Alterations of Sympathetic Vascular Tone in Arteries

We are jumping into a very complex and in-depth discussion of something that may be a little confusing so I will try to go slow and not go off on a tangent. As we start the most important thing we need to talk about is a little bit of the anatomy and how the body works. I'm sure you know that tone and texture of the inside of your arteries and vein are very important. The veins are on the lower pressure side and the arteries are on the high pressure side. The veins are very distensible so they can act to store large amounts of blood in a time of relaxation and contract and push the blood into the arterial side when the heart needs to increase cardiac output. The arteries are relaxed or constricted  based certain physiological needs to that tissue. If a tissue needs more blood it constricts arteries to other areas that do not need blood at that certain time. Hormones also play important roll in this system as well, hormones like cortisol causes an activation of the sympathetic system. When the sympathetic are active under either hormonal or neural control the arteries increases their muscle tone to slow the blood flow from organs which are not used in a period of distress or intense activity. This is how the system should work properly.

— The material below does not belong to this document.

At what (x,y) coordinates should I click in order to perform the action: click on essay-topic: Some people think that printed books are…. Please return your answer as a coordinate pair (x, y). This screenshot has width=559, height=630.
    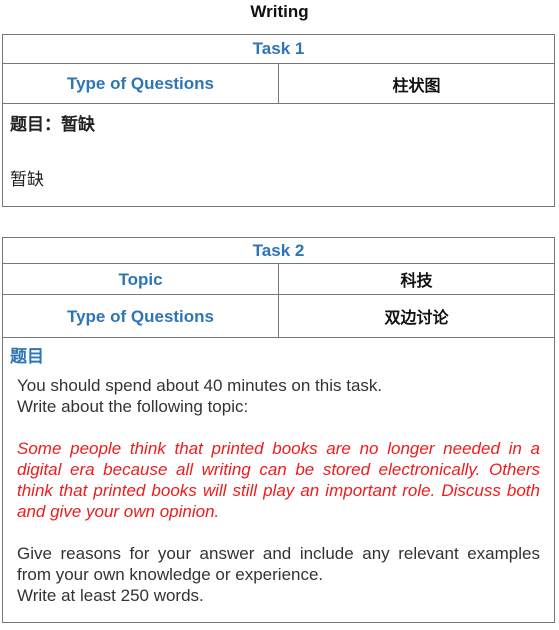
    Looking at the image, I should click on (278, 480).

The way this system works in a lot of people is problematic, first people are stressed, stress causes the release of cortisol, the release of cortisol causes the increase of the sympathetic nerve system systemically. The activation of the sympathetic nervous system causes a decrease of lumen diameter, thus increasing overall blood pressure. You see how this is a slippery slope of how the body works. I will say that arterial lumen pressure is inversely proportional to diameter, meaning as the lumen gets small pressure goes up. There are two ways the body can increase blood pressure, increase the cardiac output, and decrease artery diameter. The only way the heart can increase cardiac output or work is to do two things, first increase the force of contraction of the ventricles and increase the amount of blood pumped by the ventricles. So if you are always running on your sympathetic system invariably you will have a higher blood pressure, but how do we fix this?

With the sympathetic nervous system on overall you must break the brain-body communication so to speak we must reboot the system but how? How about we preform something that going to overload the whole system to restart, something call afferent barrage, now I'm using afferent barrage very loosely. When I use this term it is in the context of applying numerous sensory stimuli to a certain area in the body. It's possible to reset the system from sensory input. When spinal manipulation is applied to a segment, it's creating many synaptic connection, which could reset the system, of course more evidence is needed to fully valid the effectiveness. The afferent input could in turn lower the force of heart contraction, reduce the amount of blood pumped for contraction, and dilate the arterial lumen. There have been studies that show spinal manipulation could decrease blood pressure but they have some decrease of bias. However, it's exciting to see the possibility of an external stimuli causing a sympathetic change.